DOCUMENT TEXT:

┌──

It takes longer to fire you than the average killer spends on death row. 
You think the French are working themselves to death. 
You know by having a copy of the Holy Koran on your desk your job is 100% safe. 
You have a Democratic congressman’s lips permanently attached to your butt.
*  How many "nice" politicians travel to an upper-income, virtually-all-white suburb (Oconomowoc Lake) near their state's largest, minority-majority and relatively low-income city (Milwaukee) and ask voters at a rally for re-election support so the state would not "become another Milwaukee."

Walker might sound nice compared to a more combative Chris Christie, or more openly misogynistic as Mike Huckabee, but Walker is as hard-edged and compassion-free as any of the GOP/Tea Party conservatives heading into the 2016 presidential campaign.

National media which paper over Walker's authoritarian character and inveterate false-speaking do their readers and the political process a disservice.

└──

EXERCISE: Extend the commentary on Walker by writing what comes after its final sentence. The material that comes next is unrelated to the text above.

THE DATA:

┌──

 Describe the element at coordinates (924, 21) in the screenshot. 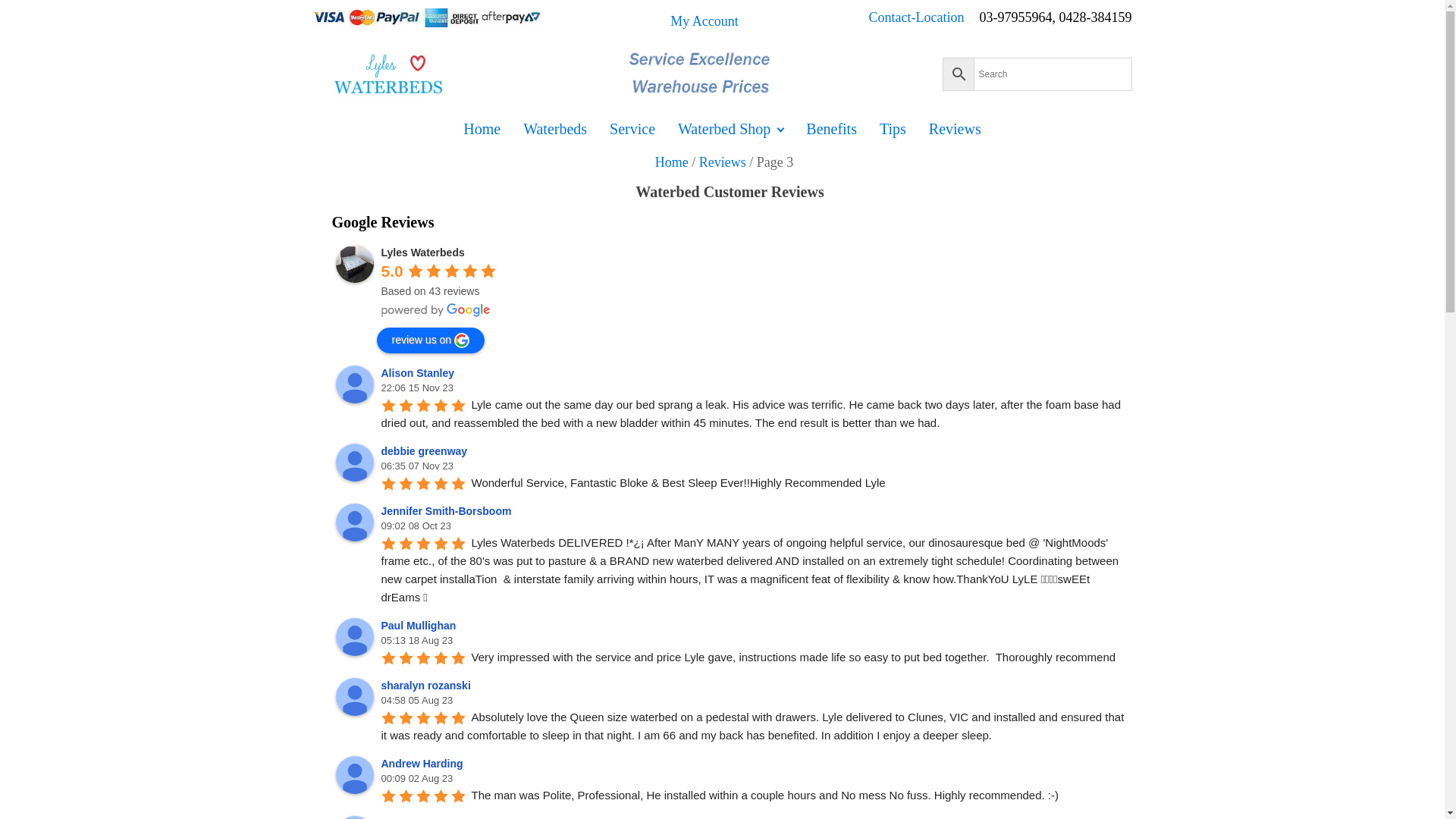

I see `'Contact-Location'` at that location.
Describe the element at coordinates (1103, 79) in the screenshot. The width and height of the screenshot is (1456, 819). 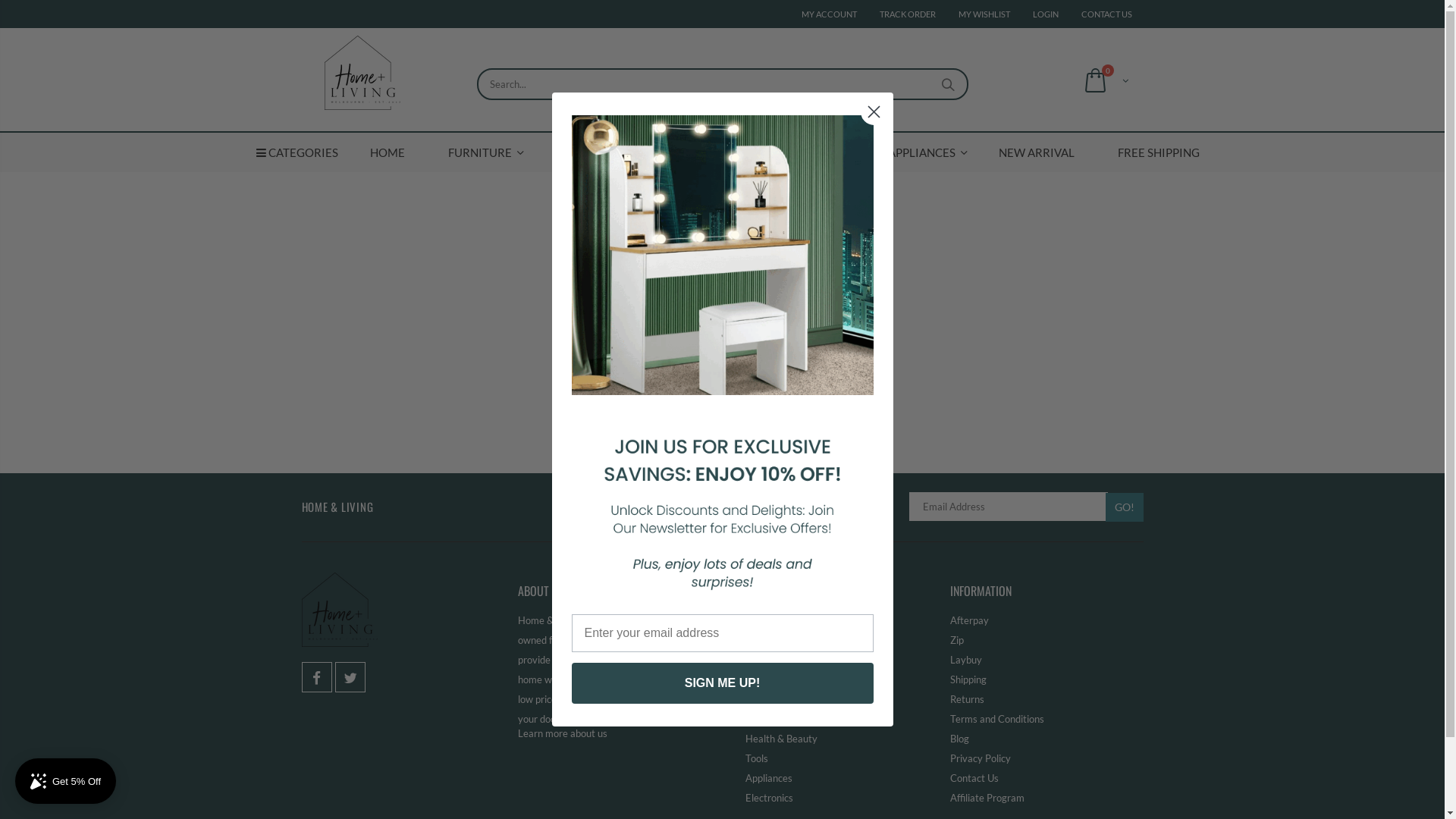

└──

REPLY TO THE TASK:
Final thought: I've given credit more than once on this blog to Salon.com for its reporting about  a right-wing summit meeting in 2007 where Walker - - three years before his successful 2010 campaign for Governor - - was anointed by powerful interests to carry the conservative banner.

Where is the follow-up by other media on the Salon.com story?

That meeting, fully-reported, should be the starting point for national political reporting about Scott Walker, and not a surface narrative reinforcing Walker as the-nice-Midwestern preacher's-son.

1 comment:

Anonymous said...

How come Walker does no make pardons because because he believes what the courts say and he is no above the law. Then how come he is appealing the ruling the courts make on his not holding special election. How stupid does he think we are? Hopefully he will see on election day.